Earlier this week NASA released photos taken from their Lunar Reconnaisance Vehicle of the various Apollo landing missions including footprints left behind in 1972. The prints are clearly visible as are the tracks from the lunar rover and scientists speculate that those prints will probably stick around for a million years unless disturbed by a meteor or other celestrial disturbance.
It’s astounding to me that those prints from two years after my birth are still very visible. If they were a sneaker impression we’d be able to identify the brand by the impression of the sole. The lunar surface is not affected by weathering the same way the Earth’s surface is so the impressions made by man will last possibly longer than we will.
Those impressions also made me think about the marks that are made on us by those that love us. The first impressions on us are from those who raised us. My household growing up was ruled by my mother. My brothers and I towed the line for her and if we didn’t she informed my father, whose belt was always at the ready if his bride told him his sons needed correcting. My father was not home very much. He worked all day and then had either community obligations absorbing his evening hours or he was attending night classes at Trenton State.
So my mom was left to rule the roost and control the three boys that were within it. My mom was always at my father for not being home enough and then to make herself feel better she would feed her emotions with food. Emotional eating was part parcel at Murphy’s alley and my mom passed those bad eating habits onto us.
I remember a comedien doing a routine one time about what kind of mom would you want to have when you get hurt or upset–a fat mom or a skinny mom. A skinny mom would give you celery and tell you to exercise and a fat mom would give you donuts and hugs. Who wouldn’t want a donut hug? A sugar high combined with emotional release is a combination that celery sticks can’t match. My mom was a fat mom and for most of my childhood there was an abundance of junk food in the pantry. There were maybe two different times in the 70’s early 80’s when my mom was on a health food kick and there was Crazy Richard’s peanut butter and wheat bread in the house, but for the most part it was chips, ice cream and tastykakes. Enough sugar to tackle any emotional breakdown and heal any hurt.
The impressions she made would linger on the surface of my psyche for 40 years.

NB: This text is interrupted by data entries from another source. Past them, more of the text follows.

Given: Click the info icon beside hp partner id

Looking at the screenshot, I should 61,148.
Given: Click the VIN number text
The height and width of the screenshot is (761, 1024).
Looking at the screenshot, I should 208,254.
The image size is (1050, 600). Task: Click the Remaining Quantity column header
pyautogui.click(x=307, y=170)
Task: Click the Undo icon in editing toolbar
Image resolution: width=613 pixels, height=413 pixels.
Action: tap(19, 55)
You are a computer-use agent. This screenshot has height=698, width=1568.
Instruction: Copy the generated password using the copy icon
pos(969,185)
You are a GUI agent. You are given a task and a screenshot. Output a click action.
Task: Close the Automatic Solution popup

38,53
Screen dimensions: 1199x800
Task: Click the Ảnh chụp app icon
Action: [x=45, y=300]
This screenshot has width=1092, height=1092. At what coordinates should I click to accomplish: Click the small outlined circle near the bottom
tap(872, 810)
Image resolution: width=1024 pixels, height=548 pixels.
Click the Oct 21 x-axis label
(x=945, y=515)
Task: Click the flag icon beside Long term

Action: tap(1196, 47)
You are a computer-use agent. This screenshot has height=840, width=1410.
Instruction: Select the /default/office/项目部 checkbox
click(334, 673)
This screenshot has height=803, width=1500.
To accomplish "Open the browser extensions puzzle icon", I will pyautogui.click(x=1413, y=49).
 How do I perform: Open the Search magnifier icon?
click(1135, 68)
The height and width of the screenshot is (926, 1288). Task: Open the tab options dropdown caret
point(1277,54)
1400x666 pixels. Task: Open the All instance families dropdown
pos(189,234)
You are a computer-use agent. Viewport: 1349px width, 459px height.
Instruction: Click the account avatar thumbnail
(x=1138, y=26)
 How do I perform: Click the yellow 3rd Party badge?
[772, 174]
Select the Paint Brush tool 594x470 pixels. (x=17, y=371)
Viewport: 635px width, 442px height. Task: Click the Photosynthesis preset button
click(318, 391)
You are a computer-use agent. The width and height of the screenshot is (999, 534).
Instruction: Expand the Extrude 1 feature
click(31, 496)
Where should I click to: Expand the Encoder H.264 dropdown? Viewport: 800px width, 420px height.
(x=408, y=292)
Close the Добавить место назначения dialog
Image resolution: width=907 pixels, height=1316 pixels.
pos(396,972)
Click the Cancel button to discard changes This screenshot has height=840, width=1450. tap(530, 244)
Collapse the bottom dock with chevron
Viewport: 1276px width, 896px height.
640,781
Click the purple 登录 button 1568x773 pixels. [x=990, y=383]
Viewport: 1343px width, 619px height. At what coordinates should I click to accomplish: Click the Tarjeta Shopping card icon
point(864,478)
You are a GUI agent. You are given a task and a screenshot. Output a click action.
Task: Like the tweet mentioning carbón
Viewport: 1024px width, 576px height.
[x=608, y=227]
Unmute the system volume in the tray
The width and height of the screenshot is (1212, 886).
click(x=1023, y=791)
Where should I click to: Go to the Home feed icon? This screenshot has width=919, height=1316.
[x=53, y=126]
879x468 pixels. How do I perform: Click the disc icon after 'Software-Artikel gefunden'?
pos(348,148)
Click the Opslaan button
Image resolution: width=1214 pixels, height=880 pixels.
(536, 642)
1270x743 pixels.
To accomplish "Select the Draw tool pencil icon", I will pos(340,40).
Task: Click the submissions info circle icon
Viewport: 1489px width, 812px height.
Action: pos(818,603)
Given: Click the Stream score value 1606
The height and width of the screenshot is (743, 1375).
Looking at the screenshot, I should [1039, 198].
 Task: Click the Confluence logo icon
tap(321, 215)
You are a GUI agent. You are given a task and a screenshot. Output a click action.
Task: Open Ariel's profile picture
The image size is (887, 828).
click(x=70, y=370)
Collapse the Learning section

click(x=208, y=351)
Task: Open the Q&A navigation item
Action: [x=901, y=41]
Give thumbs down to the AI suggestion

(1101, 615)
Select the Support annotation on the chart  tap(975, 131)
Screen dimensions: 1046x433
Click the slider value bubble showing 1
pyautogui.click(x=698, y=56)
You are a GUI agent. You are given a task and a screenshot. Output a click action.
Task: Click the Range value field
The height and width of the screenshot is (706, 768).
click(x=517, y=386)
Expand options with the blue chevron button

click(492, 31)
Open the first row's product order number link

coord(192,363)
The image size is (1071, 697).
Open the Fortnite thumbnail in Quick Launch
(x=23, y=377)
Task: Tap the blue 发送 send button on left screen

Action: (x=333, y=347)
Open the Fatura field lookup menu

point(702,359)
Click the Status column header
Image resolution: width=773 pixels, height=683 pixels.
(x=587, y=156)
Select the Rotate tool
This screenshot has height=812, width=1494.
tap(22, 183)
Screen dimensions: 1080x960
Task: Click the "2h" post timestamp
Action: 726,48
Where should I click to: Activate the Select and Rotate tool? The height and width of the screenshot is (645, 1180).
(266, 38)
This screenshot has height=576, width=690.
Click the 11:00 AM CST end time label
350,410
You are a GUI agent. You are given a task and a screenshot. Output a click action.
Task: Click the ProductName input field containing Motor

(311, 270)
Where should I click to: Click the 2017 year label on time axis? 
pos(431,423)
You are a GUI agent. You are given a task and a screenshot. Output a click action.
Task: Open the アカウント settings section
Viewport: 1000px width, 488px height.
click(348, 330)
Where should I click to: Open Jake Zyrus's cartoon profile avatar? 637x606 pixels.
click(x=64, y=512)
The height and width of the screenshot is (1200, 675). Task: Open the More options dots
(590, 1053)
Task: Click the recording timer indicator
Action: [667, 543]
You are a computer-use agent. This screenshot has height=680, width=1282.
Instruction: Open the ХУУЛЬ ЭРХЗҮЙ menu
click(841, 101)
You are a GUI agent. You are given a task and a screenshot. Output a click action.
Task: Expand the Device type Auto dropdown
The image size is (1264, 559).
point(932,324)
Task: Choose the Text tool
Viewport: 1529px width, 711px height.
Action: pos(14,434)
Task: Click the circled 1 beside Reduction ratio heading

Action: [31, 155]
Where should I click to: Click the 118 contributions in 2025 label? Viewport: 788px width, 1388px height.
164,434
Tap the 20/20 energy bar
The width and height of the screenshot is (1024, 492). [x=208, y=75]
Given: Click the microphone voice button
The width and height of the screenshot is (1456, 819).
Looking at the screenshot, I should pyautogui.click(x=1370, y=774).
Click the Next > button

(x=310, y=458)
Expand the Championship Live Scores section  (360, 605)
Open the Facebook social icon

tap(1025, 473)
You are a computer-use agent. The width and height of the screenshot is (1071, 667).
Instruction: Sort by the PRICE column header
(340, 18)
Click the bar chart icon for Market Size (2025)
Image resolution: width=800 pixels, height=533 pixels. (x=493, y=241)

When I would get stressed food became my friend. When I felt like I didn’t fit in, food became my friend. When life wasn’t easy, food became my friend. So as a preteen/teenager, food and I were best buds! And I have been overweight ever since that time. The impressions left were deep; it’s only been my own celestial event that helped lessen them.
My celestrial event came from watching my wife improve her health and me realizing that if I didn’t improve, my time with her would be cut short! That epiphany was like a meteor disturbing the million year old emotional scarred dusty surface of my soul.
I am so thankful for that revelation and the beautiful thing is how the ripples from my change is impacting those around me.
I came home from work today, headed to Red Robin with the family and then exercised after dinner. The circuit workout felt great! I completed 81 pushups and also did my ab ripper routine.